Covid-19 in 2020 precipitated the largest one-year increase in debt since World War II, with global debt reaching $226 billion. Government borrowing accounted for more than half of this increase, as the global public debt ratio climbed to a record high of 99% gross domestic product. This mountain of debt today poses a monumental political economy challenge.
Having largely erased history from its processes, the modern economics profession tends to discuss public debt in terms of jargon related to self-utility maximizing individuals and social welfare maximizing governments. Yet, in reality, it’s all about politics. As the Italian economist Alberto Alesina once pointed out, managing the public debt boils down to bleeding the rentier, sweating the worker or taxing the entrepreneur to tears.
History offers the best lens through which to grasp the nature of the current debt crisis. So much the better then In defense of the public debt explores the rise of the sovereign debt market from the Italian city-states to the multi-trillion dollar global public debt overhang of the 21st century. Furthermore, it offers an introduction to debt management rooted in historical experience.
The authors show how, over time, governments have shifted from borrowing for the public good of national defense to borrowing for the public good of financial stability, while also financing railways, infrastructure urban resources and social capital, thereby supporting economic growth. The resulting accumulation of debt makes it essential to restore capacities to deal with possible future military, health or financial crises.

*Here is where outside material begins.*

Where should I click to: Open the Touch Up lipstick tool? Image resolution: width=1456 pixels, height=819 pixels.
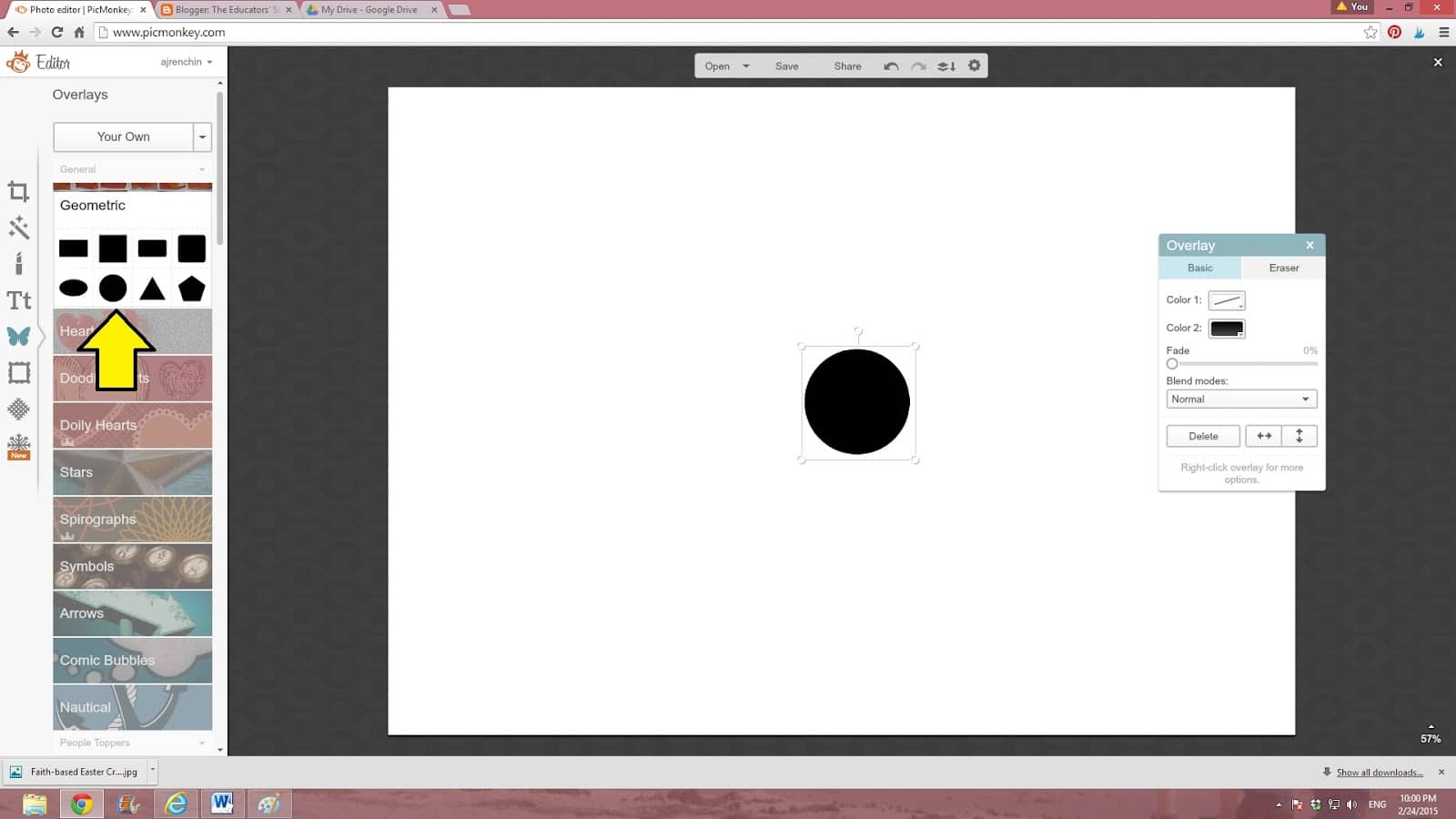18,264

There are many ways to reduce the debt-to-GDP ratio. These include governments running primary budget surpluses – surpluses before interest – to pay down debt. If the growth rate exceeds the interest rate on the debt, the ratio also decreases. Inflation is another recourse. And then the debt can be restructured or cancelled. Which of these tools does more or less work largely reflects the balance of power between debtors and creditors.
The authors point out that after the Napoleonic Wars, the fall in Britain’s debt-to-GDP ratio from 194% in 1822 to 28% nine decades later was based primarily on primary budget surpluses, which outweighed an interest rate differential unfavorable. The franchise was then limited to 2.5% and there was considerable overlap between public creditors and voters. The same dynamic applied to debt reduction in the United States after the Civil War and in France after the Franco-Prussian War.
The expansion of suffrage in the 20th century changed this dynamic as demands emerged for state provision of social security and income. Two world wars also had to be financed. Thus, after 1945, growth played a greater role in debt reduction as governments kept interest rates low and maintained capital controls. Inflation has also played a bigger role, since it is a default solution in distributive struggles where politicians fail to reconcile conflicting interests through legislation.
Why, you will ask me, should the public debt be defended? One reason is that austere moralists dislike debt and fear the burden it could impose on future generations. The book quotes John Boehner, who, when he was Speaker of the United States House of Representatives, said that the debt resulting from the financial crisis was immoral. Rand Paul, a Republican senator from Kentucky, also complained in 2020 that the US tax closet was empty. Similar sentiments prevailed in Germany during the Eurozone crisis towards Greece and Southern Europe more generally.
Another reason is that some economists have argued that fiscal austerity would be expansionary in the eurozone crisis because it would boost confidence, although a IMF Survey 2011 poured cold water on this view.
The authors are under no illusions about the difficulties of coping with the current over-indebtedness given the growing political polarization and anemic growth prospects. Yet they could have been more critical of central bank debt-inducing monetary policies, involving aggressive easing in response to successive bouts of unparalleled tightening during economic recoveries. More thought would also have been welcome on whether or not there is a debt trap in which monetary tightening could now engender a perpetual cycle of financial instability, involving frequent returns to morally dangerous and extremely low.
That said, it is a rich and absorbing narrative that makes the unanswerable case for the legitimacy of incurring massive debt to protect citizens from war, pandemics, and financial crises. The catch is that drawing down current levels of public debt is a political and tactically difficult nightmare. Policymakers’ current penchant for jamming inspires little confidence in a benign outcome.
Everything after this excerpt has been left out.